I'm trying to make a beer along the lines of Kuhnhenn's Raspberry Eisbock, which, for those of you that have never had/ heard of it, is a 15.5% eisbock with this wonderfully jammy, fairly sweet flavor. I can do the eisbock part of this, but I just don't have enough experience fruiting beers to know how much to add to get a very raspberry "jammy" flavor. Any advice would be greatly appriciated.

Thanks
 
The Kuhnhenn Eisbock has a very real, full, jammy flavor to it. I've worked with artificial flavorings before, and this doesn't have that feel to me. So I'm guessing they use real fruit. Also, being such a highly regarded beer (97 on BeerAdvocate, 100 on RateBeer) I assume they're not opposed to dumping a TON of fruit into it, which I assume it'd need.
 
I'd look at some of the other raspberry beers in the recipes sections. The base beer for a true Eisbock is a German Doppelbock recipe, but really any strong ABV beer can be used for a base beer. For example. Hair of the Dog uses a Scotch ale as the base beer for Dave.

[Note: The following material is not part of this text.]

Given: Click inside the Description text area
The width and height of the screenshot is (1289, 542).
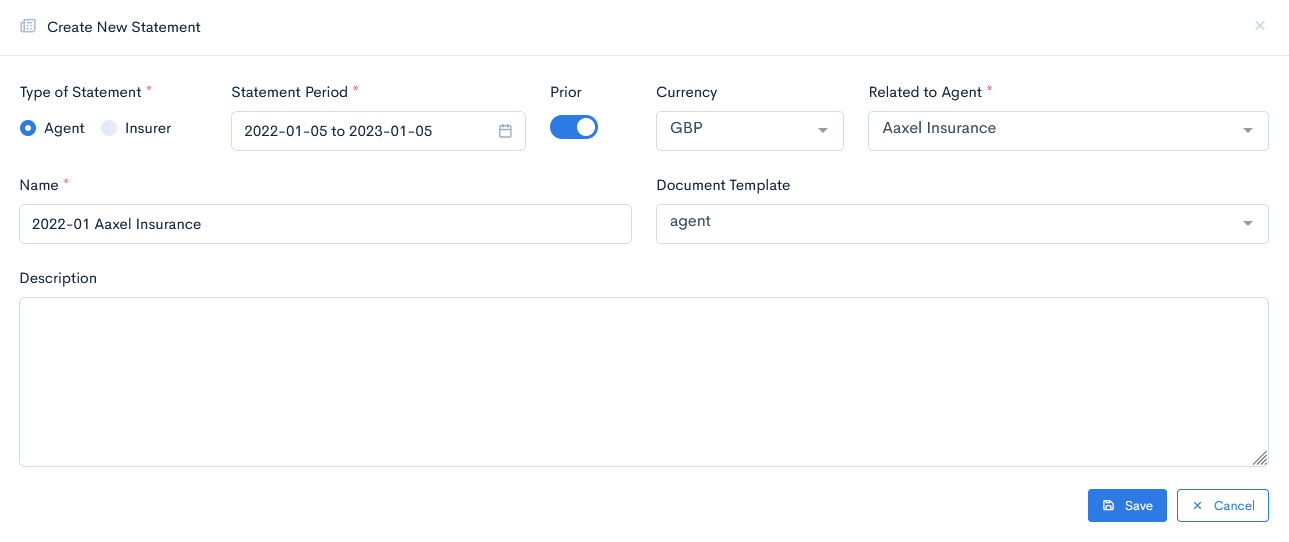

You could be using anywhere from a pound to twenty pounds depending on how much raspberry you want in that beer. Remember that when you ice concentrate the beer, you will be intensifying flavors, so perhaps a lighter to medium hand on the fruit addition would be a good approach. Personally, i'd rather drink an Eisbock with a better balance to it rather than liquid jam, meaning i'd want the flavor there but not overwhelming everything else.
 
I have made a Raspberry Wheat with both artificial and natural raspberries. My biggest take away is that 1 gal to 1 pound of real raspberries will give you a medium raspberry flavor that is more tart/sour with a low seed flavor. The 4 oz to 5 gallons of artificial flavoring was cloingly sweet. That may be your jam like flavors.
 
Thank you both! Super helpful answers and a great place to work from, I really appreciate it
 
Hi All,

I'm trying to make a beer along the lines of Kuhnhenn's Raspberry Eisbock, which, for those of you that have never had/ heard of it, is a 15.5% eisbock with this wonderfully jammy, fairly sweet flavor. I can do the eisbock part of this, but I just don't have enough experience fruiting beers to know how much to add to get a very raspberry "jammy" flavor. Any advice would be greatly appriciated.

Thanks

Did you end up making this beer? I just learned about Eisbock and this seems like a great beer to start with.